Source:
https://scmp.com/magazines/post-magazine/books/article/3110050/lighthouses-and-last-story-mina-lee-one-takes
Post Magazine/ Books

On Lighthouses and The Last Story of Mina Lee – one takes on isolation, the other the immigrant experience

Mexico City-born writer Jazmina Barrera explores lighthouses around the world and in literature, while Nancy Jooyoun Kim’s debut novel takes the reader through grief, racism, the Korean war, family separation and more

On Lighthouses by Jazmina Barrera. Photo: Handout

On Lighthouses by Jazmina Barrera (translated from Spanish by Christina MacSweeney), Two Lines Press

Lighthouses are always anchored – to a shoreline, in our minds – but it’s hard to pin down this book on the subject. Jazmina Barrera organises On Lighthouses around half a dozen towers, in the United States, Spain, France and elsewhere, but the chapters are discursive, one minute illuminating their history, the next the author’s lighthouse “collection”, which includes lighthouses in literature, from Virginia Woolf’s To the Lighthouse (1927) to Menchu Gutiérrez’s Basenji (1994), about a lighthouse keeper and his dog.

It also includes lighthouses the author will never see, because they are extinct: the 3rd century BC “Pharos” of Alexandria, whose flame was visible more than 50km away, collapsed after a 1323 earthquake. Barrera is aware hers is not an original hobby, but she says researching lighthouses was like falling in love. She draws their interior plans to understand their staircases, their lights, their “guts”.

And she has favourites. “I prefer lighthouses with proper names,” she writes, explaining these are rare because they are usually connected to their locations. One that will capture your heart is children’s writer Hildegarde Swift’s “little red lighthouse”, on the Hudson River, saved after its 1948 decommissioning by readers who couldn’t bear to lose a part of their childhood. “People refused to allow life to be so prosaic.”

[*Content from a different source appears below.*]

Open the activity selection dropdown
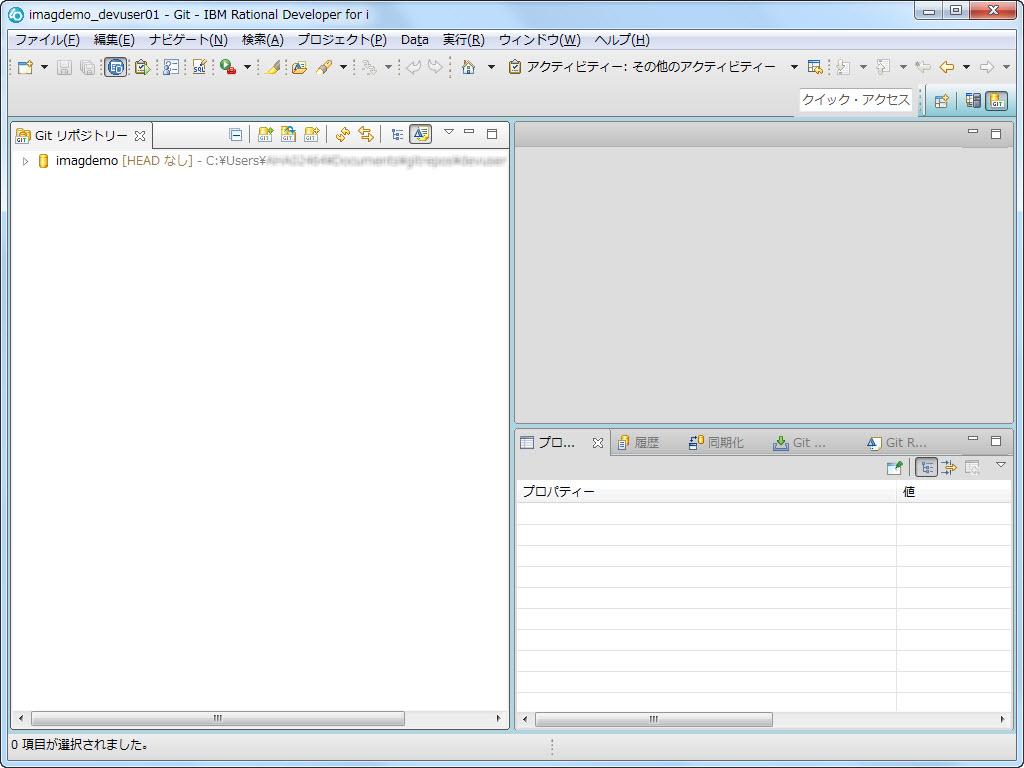This screenshot has width=1024, height=768. [x=794, y=67]
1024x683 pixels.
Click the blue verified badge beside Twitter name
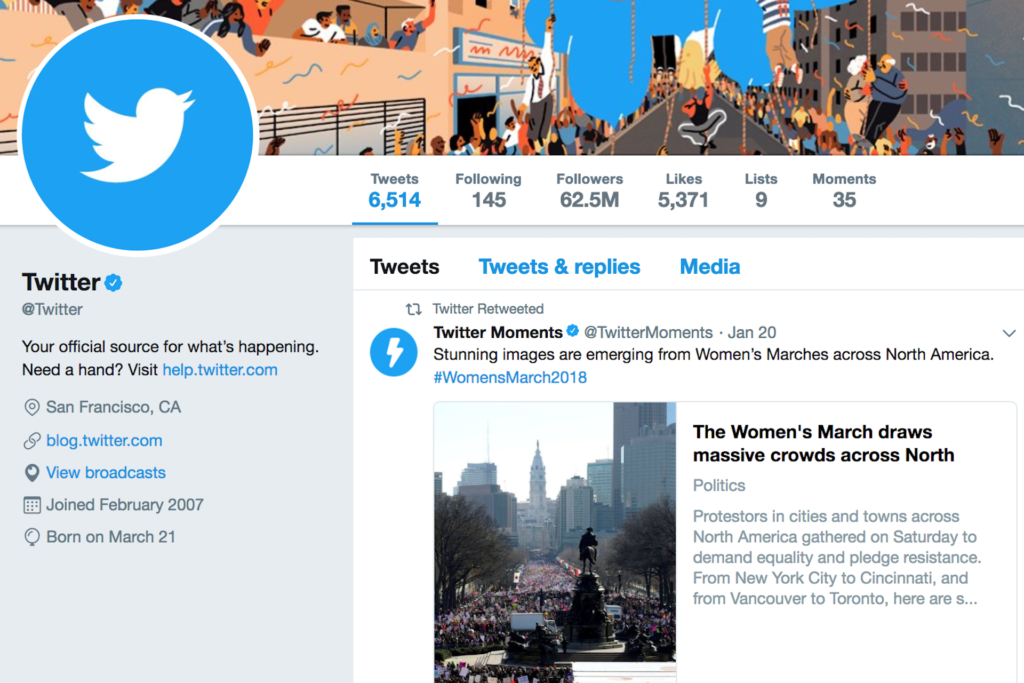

The Last Story of Mina Lee, by Nancy Jooyoun Kim. Photo: Handout
The Last Story of Mina Lee, by Nancy Jooyoun Kim. Photo: Handout

The Last Story of Mina Lee by Nancy Jooyoun Kim, Park Row

The Last Story of Mina Lee had this reviewer wondering how the vomit draft would have read. That’s the first version of a work, without the finessing that sees writers producing draft upon draft until all they want is for “the end” to mean “no more”. It’s in the denouement that US-born Nancy Jooyoun Kim’s novel feels as though it has gone through too many loose-end-tying workshops. But that’s not to say the book isn’t entertaining.

An affecting debut novel, it propels you through death, grief, immigration, racism, the Korean war, family separation, church, love and secrets, not necessarily in that order, until all is revealed about how the titular character met her untimely end. Most moving is the mother-daughter relationship, a comment on the cultural and generational differences that cleave migrant families.

In 1987, widow Mina Lee flees Seoul alone for a new life in Los Angeles’ Koreatown, where she has an affair with a married man. Their child, Margot, now 26 and living in Seattle, grows up speaking to her mother in Korean, a language in which she is far from fluent. Mina’s foreignness, tastelessness, poverty and lack of control drive her daughter away, but when Margot finds an obituary among her deceased mother’s belongings, the process of understanding begins. Would that the ending retain the messiness of life.